> [PROBLEM TO SOLVE] Below are the entries; output exactly the lines from the one containing "805x453 pixels." through the final line, inclusive.

(SUPPLIED RECORDS Opens)

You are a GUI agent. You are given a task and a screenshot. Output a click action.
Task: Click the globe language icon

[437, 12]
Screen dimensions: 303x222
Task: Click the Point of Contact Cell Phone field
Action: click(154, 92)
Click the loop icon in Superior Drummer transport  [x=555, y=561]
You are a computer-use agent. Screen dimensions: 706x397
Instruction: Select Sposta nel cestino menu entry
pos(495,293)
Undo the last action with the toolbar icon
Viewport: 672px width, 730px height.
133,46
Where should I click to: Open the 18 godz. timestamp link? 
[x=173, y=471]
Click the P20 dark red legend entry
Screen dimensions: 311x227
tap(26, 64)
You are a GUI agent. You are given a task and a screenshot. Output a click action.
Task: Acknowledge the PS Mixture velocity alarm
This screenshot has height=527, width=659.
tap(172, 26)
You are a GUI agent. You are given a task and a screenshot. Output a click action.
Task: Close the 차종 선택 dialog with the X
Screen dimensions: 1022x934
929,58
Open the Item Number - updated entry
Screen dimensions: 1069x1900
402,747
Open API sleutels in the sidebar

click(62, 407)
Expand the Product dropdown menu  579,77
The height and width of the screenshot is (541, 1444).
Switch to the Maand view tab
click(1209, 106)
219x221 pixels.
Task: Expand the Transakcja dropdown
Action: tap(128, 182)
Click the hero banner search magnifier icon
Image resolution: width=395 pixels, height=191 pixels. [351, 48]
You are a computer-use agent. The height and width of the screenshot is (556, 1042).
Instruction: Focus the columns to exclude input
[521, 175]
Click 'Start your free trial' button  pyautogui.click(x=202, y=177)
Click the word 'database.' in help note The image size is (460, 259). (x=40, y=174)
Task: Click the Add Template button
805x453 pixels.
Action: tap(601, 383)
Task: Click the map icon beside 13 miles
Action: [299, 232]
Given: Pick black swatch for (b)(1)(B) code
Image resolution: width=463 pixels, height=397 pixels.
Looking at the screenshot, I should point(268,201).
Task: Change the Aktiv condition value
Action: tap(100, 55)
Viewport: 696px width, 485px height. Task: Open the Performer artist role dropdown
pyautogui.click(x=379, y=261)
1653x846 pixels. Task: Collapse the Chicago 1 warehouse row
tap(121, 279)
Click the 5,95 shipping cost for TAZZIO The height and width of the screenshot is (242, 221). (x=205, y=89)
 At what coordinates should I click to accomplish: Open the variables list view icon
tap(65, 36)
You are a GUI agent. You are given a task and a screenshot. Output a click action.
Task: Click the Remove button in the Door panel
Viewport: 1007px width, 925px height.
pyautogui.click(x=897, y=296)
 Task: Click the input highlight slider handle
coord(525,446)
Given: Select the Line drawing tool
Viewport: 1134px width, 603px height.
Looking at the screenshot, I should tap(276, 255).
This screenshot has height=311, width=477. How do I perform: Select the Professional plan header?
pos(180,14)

(SUPPLIED RECORDS Closes)

> [YOUR SOLUTION]
805x453 pixels.
Action: tap(601, 383)
Task: Click the map icon beside 13 miles
Action: [299, 232]
Given: Pick black swatch for (b)(1)(B) code
Image resolution: width=463 pixels, height=397 pixels.
Looking at the screenshot, I should point(268,201).
Task: Change the Aktiv condition value
Action: tap(100, 55)
Viewport: 696px width, 485px height. Task: Open the Performer artist role dropdown
pyautogui.click(x=379, y=261)
1653x846 pixels. Task: Collapse the Chicago 1 warehouse row
tap(121, 279)
Click the 5,95 shipping cost for TAZZIO The height and width of the screenshot is (242, 221). (x=205, y=89)
 At what coordinates should I click to accomplish: Open the variables list view icon
tap(65, 36)
You are a GUI agent. You are given a task and a screenshot. Output a click action.
Task: Click the Remove button in the Door panel
Viewport: 1007px width, 925px height.
pyautogui.click(x=897, y=296)
 Task: Click the input highlight slider handle
coord(525,446)
Given: Select the Line drawing tool
Viewport: 1134px width, 603px height.
Looking at the screenshot, I should tap(276, 255).
This screenshot has height=311, width=477. How do I perform: Select the Professional plan header?
pos(180,14)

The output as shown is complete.